Element and text location data
####################
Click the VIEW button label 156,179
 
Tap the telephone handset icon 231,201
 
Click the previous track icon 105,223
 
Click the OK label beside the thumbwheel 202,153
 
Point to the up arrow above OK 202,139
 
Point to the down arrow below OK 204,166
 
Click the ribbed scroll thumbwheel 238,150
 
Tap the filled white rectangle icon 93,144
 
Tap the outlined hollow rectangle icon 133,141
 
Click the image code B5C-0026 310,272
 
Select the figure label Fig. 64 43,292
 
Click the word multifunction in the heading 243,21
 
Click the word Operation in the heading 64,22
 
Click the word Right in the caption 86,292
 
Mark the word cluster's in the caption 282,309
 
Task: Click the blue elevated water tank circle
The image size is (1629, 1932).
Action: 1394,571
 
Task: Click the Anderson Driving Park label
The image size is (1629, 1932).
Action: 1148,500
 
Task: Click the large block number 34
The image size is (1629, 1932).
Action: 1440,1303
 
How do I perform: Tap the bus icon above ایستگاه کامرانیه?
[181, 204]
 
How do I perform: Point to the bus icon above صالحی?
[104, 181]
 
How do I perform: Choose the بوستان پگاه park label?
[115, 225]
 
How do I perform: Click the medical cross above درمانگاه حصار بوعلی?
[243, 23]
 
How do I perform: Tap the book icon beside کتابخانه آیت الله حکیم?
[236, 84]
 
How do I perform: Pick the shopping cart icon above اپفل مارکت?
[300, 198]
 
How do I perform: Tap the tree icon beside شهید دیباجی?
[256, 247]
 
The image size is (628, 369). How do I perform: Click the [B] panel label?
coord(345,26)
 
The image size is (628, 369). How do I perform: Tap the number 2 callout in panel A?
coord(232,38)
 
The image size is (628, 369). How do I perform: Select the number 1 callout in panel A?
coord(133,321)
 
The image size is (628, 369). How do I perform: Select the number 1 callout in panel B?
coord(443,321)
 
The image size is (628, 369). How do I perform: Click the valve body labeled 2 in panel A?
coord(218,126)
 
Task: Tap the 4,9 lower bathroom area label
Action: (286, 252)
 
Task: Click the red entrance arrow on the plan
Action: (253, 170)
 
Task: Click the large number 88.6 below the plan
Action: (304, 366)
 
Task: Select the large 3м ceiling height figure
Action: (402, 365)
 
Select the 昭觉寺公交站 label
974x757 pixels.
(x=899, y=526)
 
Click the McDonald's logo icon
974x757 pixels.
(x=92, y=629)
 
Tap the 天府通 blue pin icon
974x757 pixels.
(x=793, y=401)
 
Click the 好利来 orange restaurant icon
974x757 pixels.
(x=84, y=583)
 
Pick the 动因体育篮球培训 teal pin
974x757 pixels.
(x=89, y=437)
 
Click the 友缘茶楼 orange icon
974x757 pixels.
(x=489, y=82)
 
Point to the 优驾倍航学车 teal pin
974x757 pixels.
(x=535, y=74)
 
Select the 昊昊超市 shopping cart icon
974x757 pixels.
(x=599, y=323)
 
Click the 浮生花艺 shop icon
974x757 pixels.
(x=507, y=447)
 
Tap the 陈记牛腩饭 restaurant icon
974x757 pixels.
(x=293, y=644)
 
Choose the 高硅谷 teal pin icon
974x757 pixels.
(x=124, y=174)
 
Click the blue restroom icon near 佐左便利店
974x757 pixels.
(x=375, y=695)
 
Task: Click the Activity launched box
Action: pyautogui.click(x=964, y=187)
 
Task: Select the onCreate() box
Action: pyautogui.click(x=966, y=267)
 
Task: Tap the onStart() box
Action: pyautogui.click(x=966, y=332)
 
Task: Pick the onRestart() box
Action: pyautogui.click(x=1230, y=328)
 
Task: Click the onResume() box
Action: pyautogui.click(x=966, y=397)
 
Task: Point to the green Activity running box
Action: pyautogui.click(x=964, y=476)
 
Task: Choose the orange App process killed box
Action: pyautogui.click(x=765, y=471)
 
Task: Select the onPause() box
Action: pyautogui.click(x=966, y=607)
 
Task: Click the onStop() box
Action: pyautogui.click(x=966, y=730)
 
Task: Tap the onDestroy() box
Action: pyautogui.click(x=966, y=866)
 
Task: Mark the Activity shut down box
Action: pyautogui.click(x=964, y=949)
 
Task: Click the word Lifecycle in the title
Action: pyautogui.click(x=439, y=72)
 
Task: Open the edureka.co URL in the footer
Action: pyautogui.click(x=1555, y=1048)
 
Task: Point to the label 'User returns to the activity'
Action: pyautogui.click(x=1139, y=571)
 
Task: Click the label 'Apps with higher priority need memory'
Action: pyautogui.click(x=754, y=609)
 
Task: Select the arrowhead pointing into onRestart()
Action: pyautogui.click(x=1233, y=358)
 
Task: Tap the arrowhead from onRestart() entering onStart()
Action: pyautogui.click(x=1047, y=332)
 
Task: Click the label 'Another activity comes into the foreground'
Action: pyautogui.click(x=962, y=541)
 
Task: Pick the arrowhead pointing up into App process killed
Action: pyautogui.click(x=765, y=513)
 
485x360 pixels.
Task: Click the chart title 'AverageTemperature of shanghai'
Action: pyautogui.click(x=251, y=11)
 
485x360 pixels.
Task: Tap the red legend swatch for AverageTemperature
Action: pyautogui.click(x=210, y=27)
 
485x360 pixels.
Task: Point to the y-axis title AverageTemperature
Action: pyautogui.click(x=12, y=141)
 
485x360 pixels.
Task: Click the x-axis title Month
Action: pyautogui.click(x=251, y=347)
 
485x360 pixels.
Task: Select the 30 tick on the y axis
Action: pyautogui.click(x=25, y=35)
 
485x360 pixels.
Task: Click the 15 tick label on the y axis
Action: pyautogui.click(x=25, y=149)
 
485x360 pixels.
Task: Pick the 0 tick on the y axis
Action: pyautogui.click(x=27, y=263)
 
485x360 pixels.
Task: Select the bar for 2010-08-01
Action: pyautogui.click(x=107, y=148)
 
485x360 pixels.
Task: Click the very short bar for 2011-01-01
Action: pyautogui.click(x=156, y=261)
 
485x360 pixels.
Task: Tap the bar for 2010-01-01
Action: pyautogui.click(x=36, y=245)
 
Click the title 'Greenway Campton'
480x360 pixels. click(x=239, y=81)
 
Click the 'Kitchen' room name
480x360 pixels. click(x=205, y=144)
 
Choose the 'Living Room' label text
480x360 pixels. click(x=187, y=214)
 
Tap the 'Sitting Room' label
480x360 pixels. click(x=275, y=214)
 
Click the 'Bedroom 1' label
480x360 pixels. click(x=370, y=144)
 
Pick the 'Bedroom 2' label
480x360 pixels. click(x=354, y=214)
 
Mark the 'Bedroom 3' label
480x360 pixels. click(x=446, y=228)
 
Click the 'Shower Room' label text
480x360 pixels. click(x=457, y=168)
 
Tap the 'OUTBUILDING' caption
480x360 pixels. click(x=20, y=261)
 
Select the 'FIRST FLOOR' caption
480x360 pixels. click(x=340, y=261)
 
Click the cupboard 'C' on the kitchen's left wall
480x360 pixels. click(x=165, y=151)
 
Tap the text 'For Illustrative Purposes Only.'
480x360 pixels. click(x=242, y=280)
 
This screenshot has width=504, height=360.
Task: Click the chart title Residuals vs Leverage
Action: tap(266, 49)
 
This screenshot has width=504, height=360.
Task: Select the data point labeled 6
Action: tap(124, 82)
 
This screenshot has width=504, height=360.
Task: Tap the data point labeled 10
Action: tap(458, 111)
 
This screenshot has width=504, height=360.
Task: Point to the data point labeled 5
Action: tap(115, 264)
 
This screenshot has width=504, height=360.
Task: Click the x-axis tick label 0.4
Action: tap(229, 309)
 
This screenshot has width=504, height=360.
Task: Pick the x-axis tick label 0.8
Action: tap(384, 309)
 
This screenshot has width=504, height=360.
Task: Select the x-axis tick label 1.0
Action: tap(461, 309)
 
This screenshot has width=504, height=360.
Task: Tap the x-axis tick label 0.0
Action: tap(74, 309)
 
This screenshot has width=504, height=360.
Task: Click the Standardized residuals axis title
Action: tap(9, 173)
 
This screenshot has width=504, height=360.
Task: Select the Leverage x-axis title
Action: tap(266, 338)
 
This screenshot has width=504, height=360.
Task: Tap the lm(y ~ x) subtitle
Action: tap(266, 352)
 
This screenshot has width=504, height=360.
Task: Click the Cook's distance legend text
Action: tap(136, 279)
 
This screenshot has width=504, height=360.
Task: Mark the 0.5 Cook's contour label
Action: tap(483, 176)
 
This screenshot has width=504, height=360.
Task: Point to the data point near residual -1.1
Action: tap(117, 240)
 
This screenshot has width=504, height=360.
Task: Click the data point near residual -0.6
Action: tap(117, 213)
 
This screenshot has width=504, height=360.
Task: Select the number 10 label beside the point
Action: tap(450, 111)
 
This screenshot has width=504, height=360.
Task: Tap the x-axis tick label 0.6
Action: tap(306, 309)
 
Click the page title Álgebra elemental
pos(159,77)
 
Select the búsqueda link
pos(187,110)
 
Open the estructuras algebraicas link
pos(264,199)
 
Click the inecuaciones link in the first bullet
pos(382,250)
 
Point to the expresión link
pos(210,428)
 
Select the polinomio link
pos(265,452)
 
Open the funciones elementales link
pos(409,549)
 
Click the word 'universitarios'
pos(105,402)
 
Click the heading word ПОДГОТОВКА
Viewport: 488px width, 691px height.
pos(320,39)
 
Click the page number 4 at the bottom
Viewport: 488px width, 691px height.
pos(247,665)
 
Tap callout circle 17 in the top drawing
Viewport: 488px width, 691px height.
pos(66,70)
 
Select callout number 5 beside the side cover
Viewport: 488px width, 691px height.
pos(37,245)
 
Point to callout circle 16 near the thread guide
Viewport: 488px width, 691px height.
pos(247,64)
####################
# STATED EXERCISE
Copy out the items above unchanged, starting at the line containing "Click the 'Kitchen' room name" and continuing through the line containing "480x360 pixels. click(x=340, y=261)".

# OUTPUT OF THE TASK
Click the 'Kitchen' room name
480x360 pixels. click(x=205, y=144)
 
Choose the 'Living Room' label text
480x360 pixels. click(x=187, y=214)
 
Tap the 'Sitting Room' label
480x360 pixels. click(x=275, y=214)
 
Click the 'Bedroom 1' label
480x360 pixels. click(x=370, y=144)
 
Pick the 'Bedroom 2' label
480x360 pixels. click(x=354, y=214)
 
Mark the 'Bedroom 3' label
480x360 pixels. click(x=446, y=228)
 
Click the 'Shower Room' label text
480x360 pixels. click(x=457, y=168)
 
Tap the 'OUTBUILDING' caption
480x360 pixels. click(x=20, y=261)
 
Select the 'FIRST FLOOR' caption
480x360 pixels. click(x=340, y=261)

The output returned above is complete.